◆ **Dataset records**:
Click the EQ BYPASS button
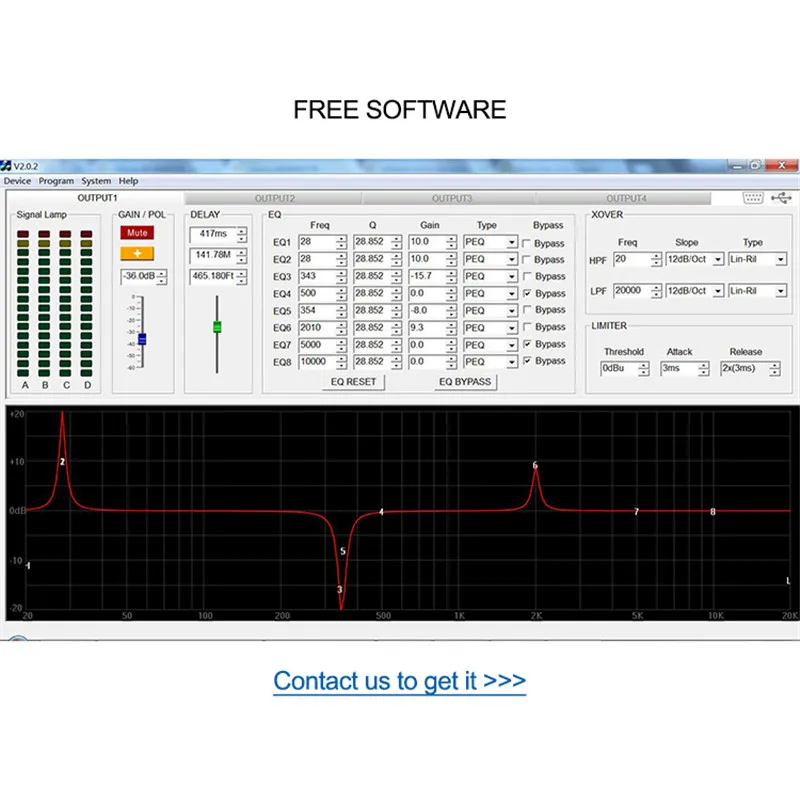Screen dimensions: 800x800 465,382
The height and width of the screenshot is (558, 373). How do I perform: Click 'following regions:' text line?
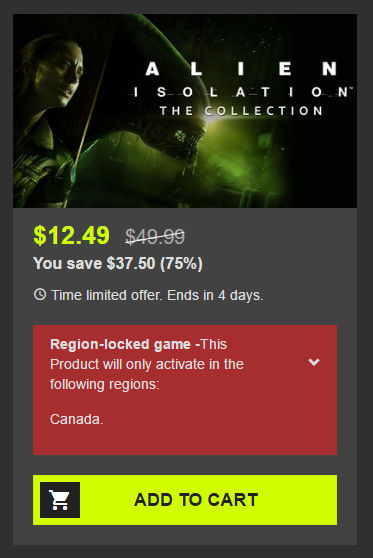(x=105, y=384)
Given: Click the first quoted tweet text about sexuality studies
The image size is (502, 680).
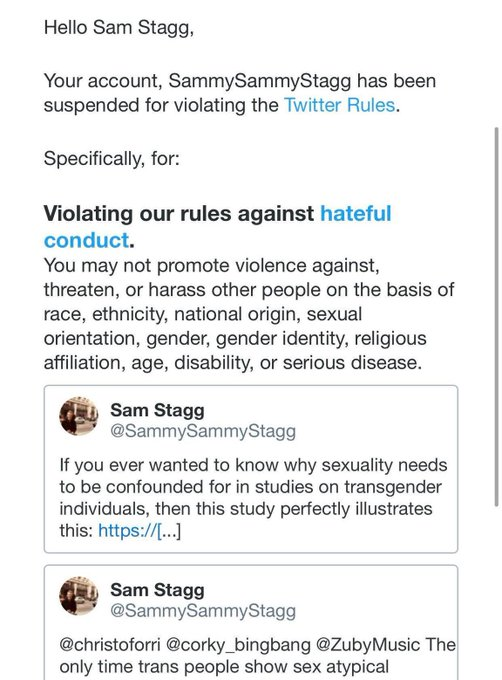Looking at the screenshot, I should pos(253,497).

==

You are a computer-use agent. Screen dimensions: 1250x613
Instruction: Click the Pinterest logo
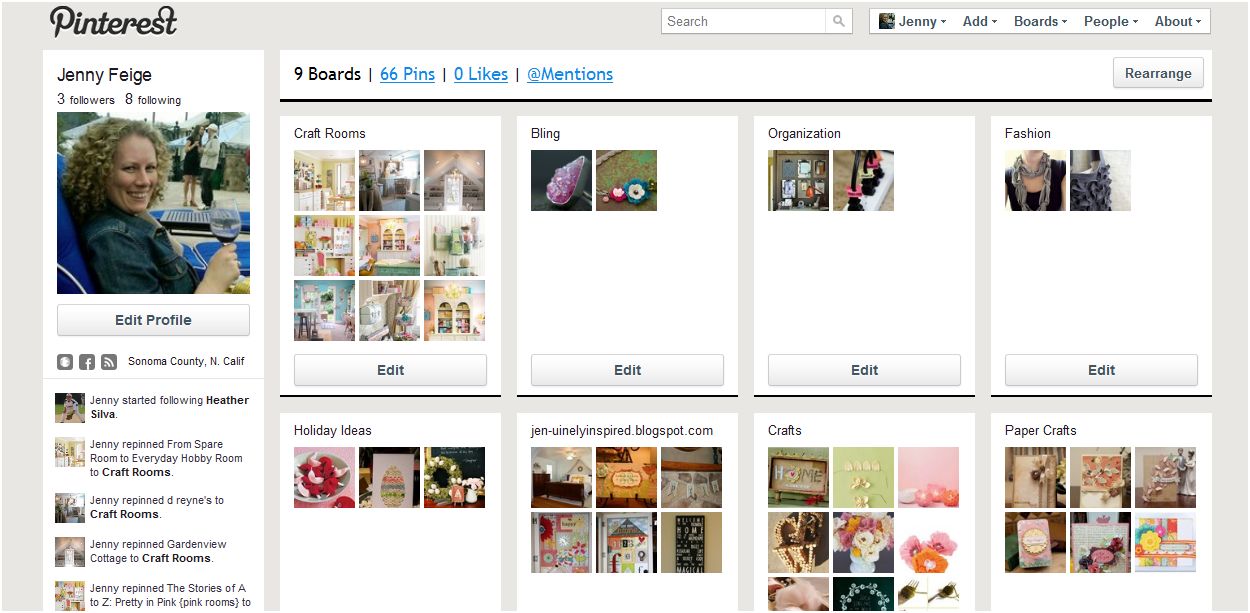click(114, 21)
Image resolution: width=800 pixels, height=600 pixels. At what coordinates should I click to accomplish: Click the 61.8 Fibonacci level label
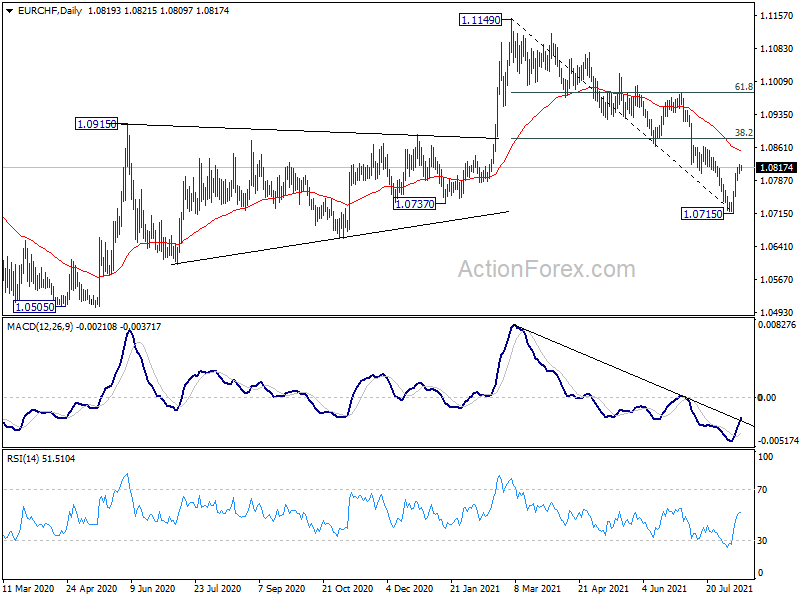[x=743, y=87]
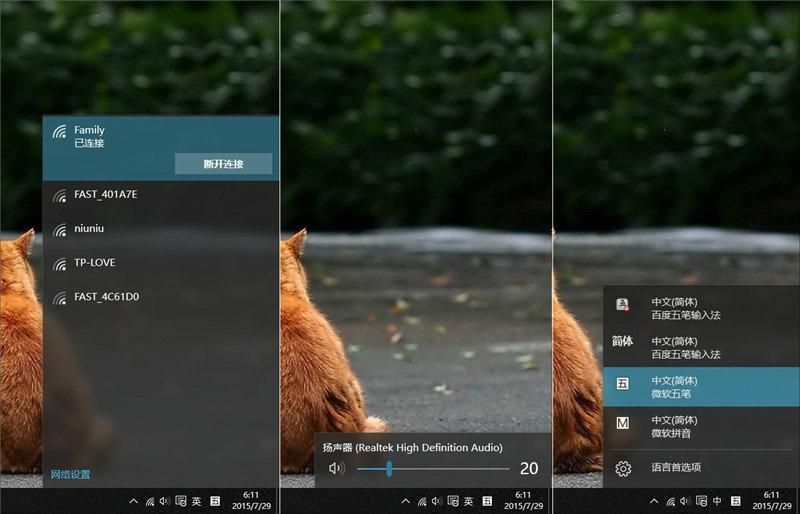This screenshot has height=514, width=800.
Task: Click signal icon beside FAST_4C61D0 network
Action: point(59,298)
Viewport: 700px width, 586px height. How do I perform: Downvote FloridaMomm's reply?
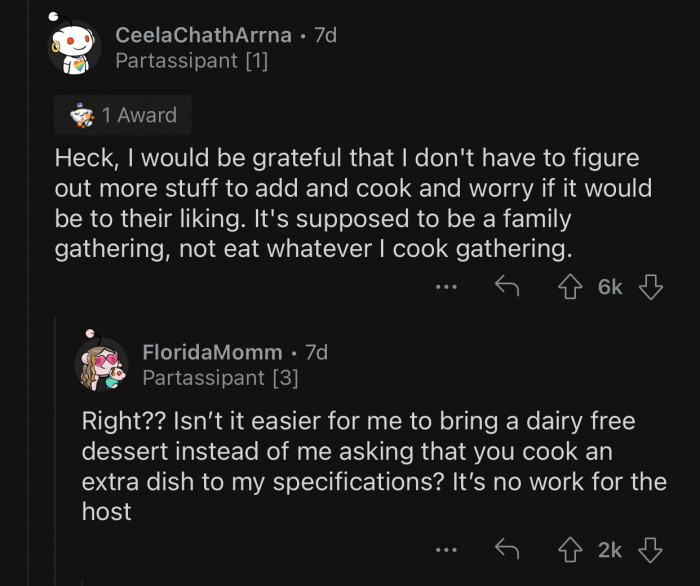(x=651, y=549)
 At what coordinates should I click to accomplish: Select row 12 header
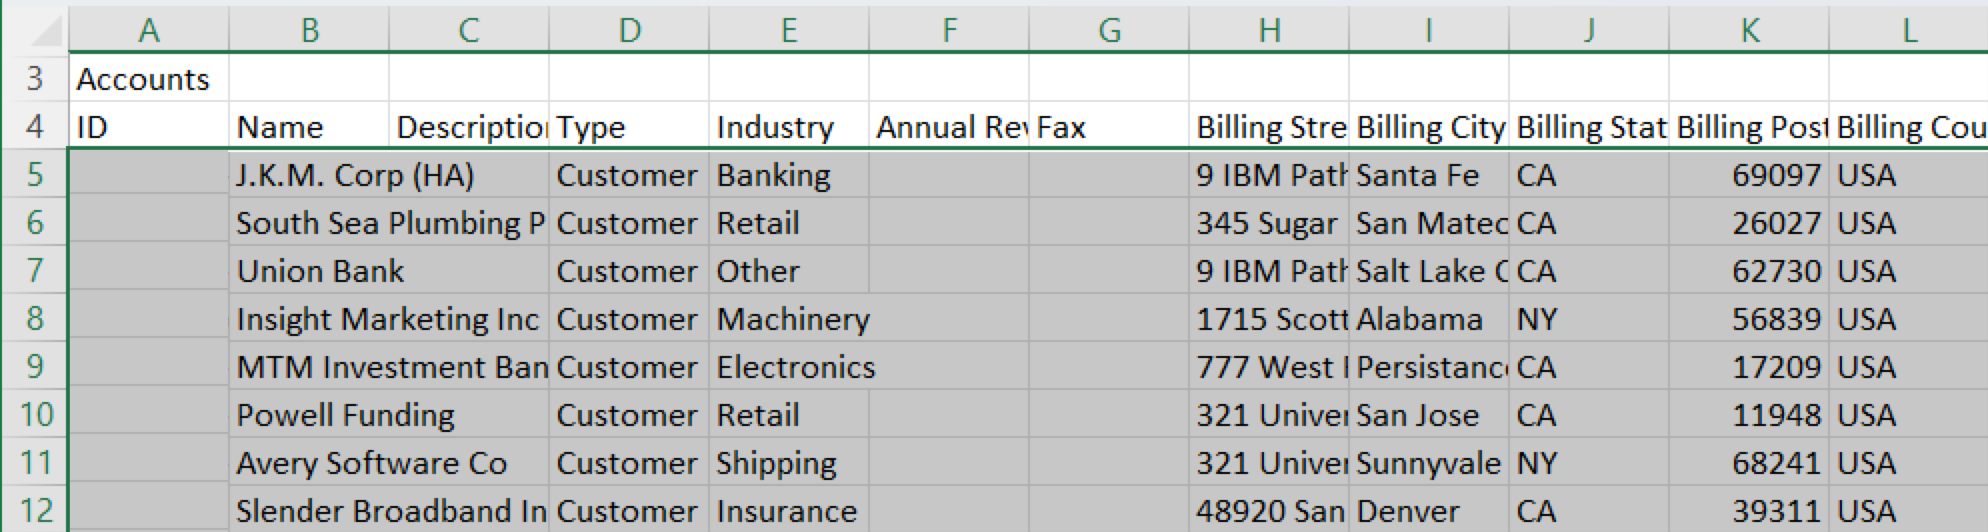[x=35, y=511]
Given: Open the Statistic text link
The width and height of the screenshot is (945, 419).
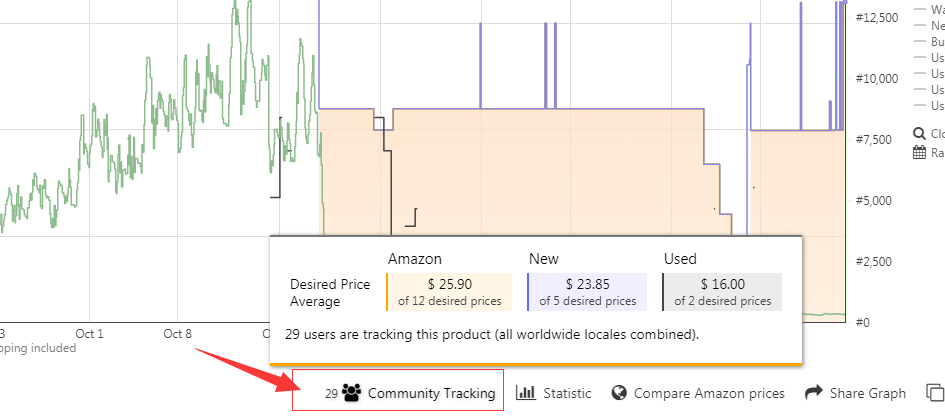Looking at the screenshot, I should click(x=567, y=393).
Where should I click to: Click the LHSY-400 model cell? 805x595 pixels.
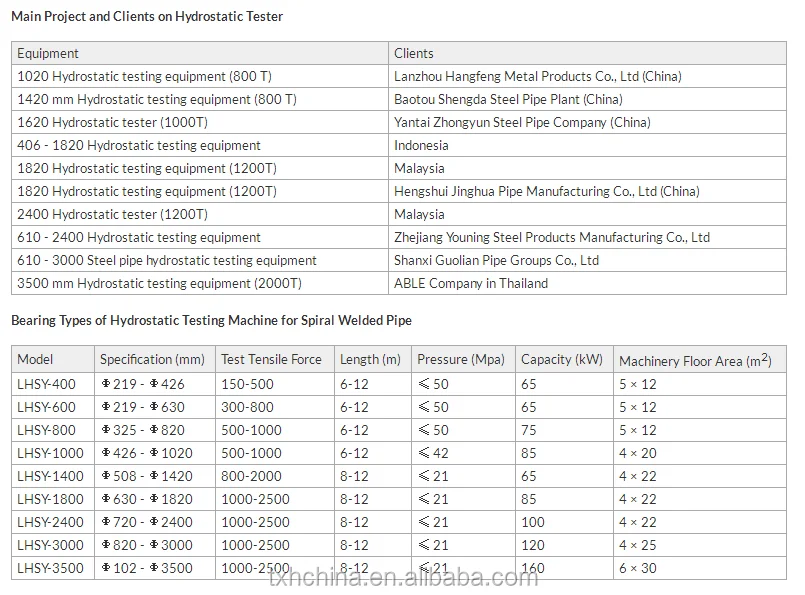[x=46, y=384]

...

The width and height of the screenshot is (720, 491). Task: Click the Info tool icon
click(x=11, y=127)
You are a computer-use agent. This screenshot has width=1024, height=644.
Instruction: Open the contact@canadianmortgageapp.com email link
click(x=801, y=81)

◆ **About this exercise**: Copy out each line of the listing that holds "agent".

◆ **Task output**:
You are a computer-use agent. Screen dimensions: 1250x613
You are a computer-use agent. This screenshot has width=1024, height=644.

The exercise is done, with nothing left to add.